[TASK INSTRUCTIONS]:
Copy out all lines of the material below in which "resolution" occurs.

[SOURCE RECORDS]:
========================================

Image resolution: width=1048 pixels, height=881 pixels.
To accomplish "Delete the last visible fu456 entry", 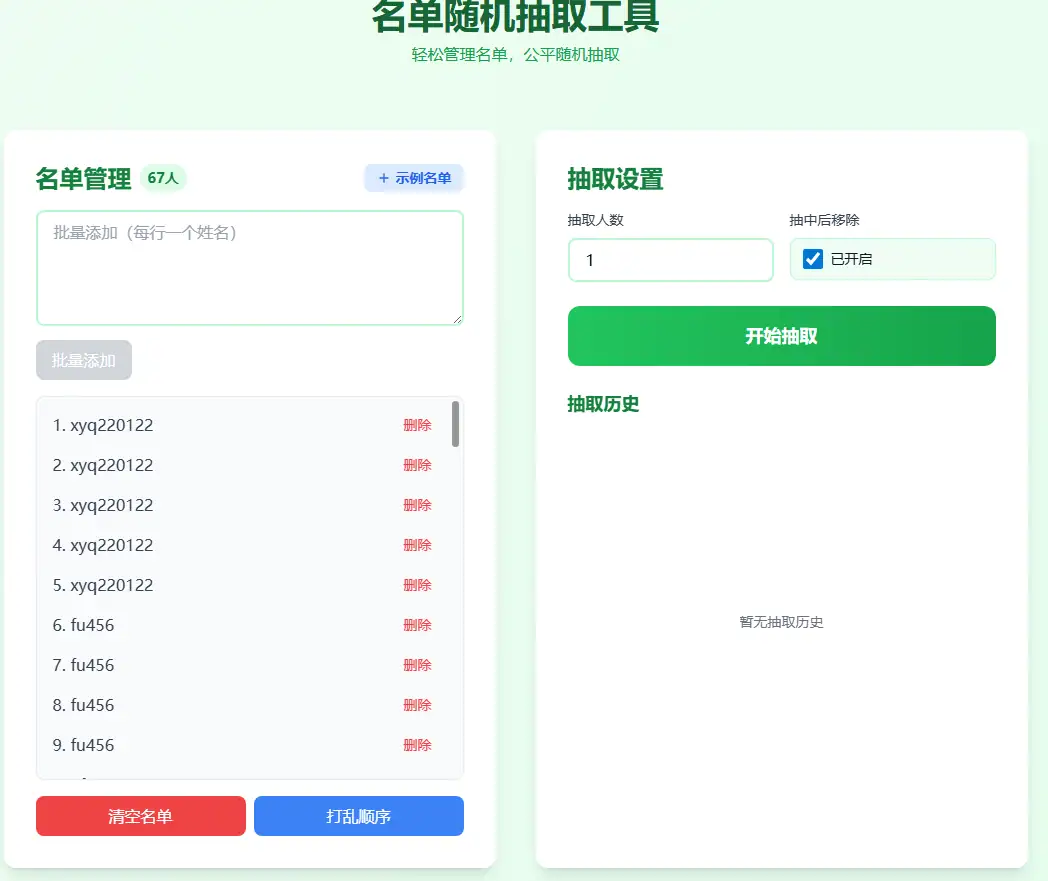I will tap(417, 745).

========================================

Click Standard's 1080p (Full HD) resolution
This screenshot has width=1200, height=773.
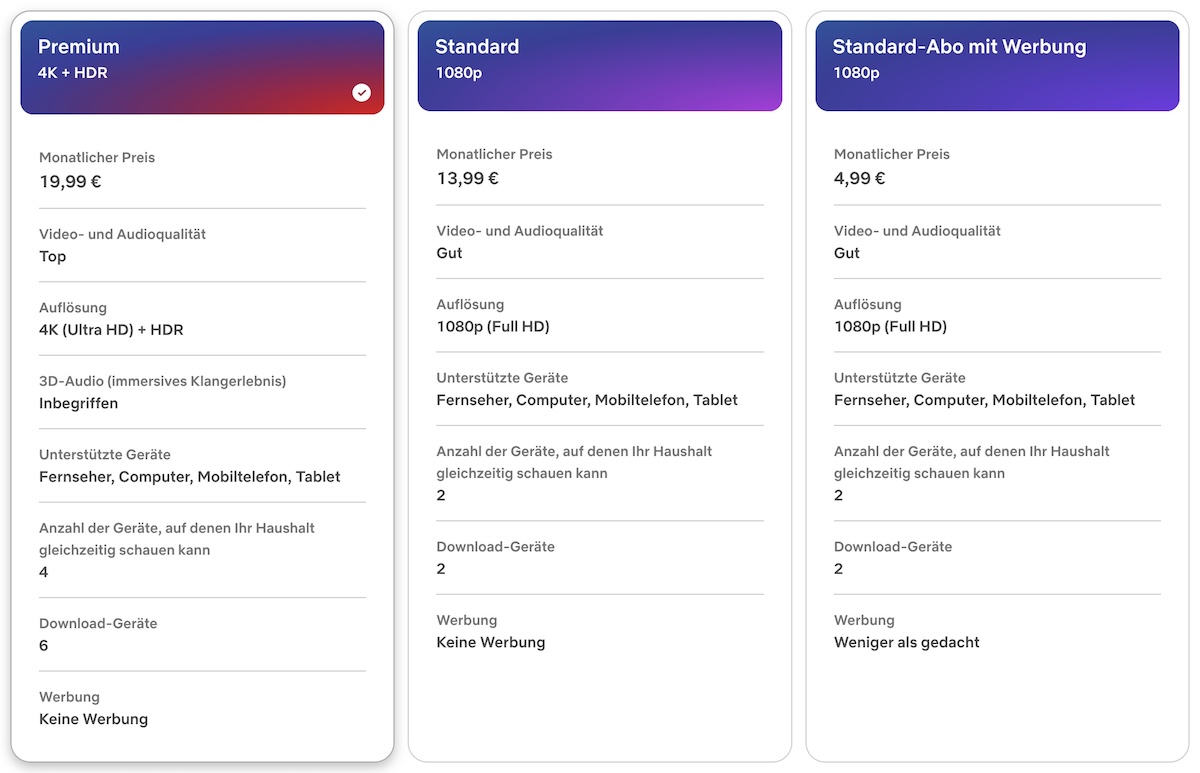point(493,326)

========================================

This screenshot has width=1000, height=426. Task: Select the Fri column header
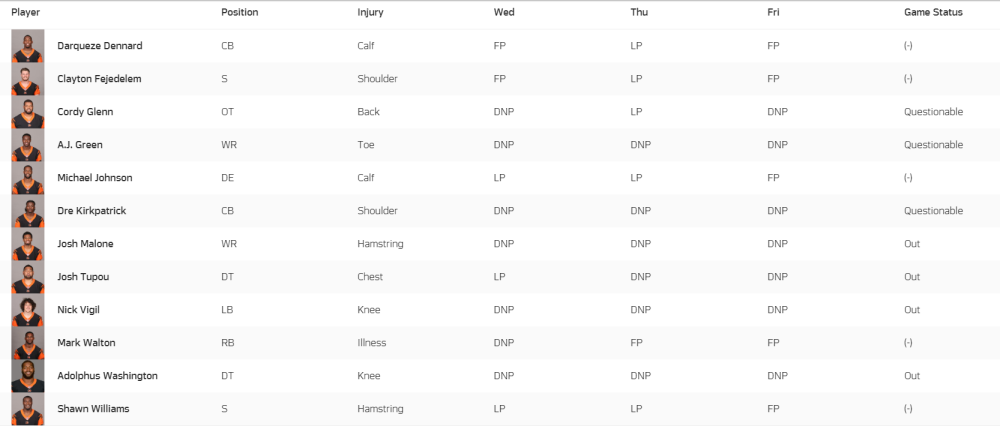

========================================

[FINAL ANSWER]:
Image resolution: width=1048 pixels, height=881 pixels.
Click Standard's 1080p (Full HD) resolution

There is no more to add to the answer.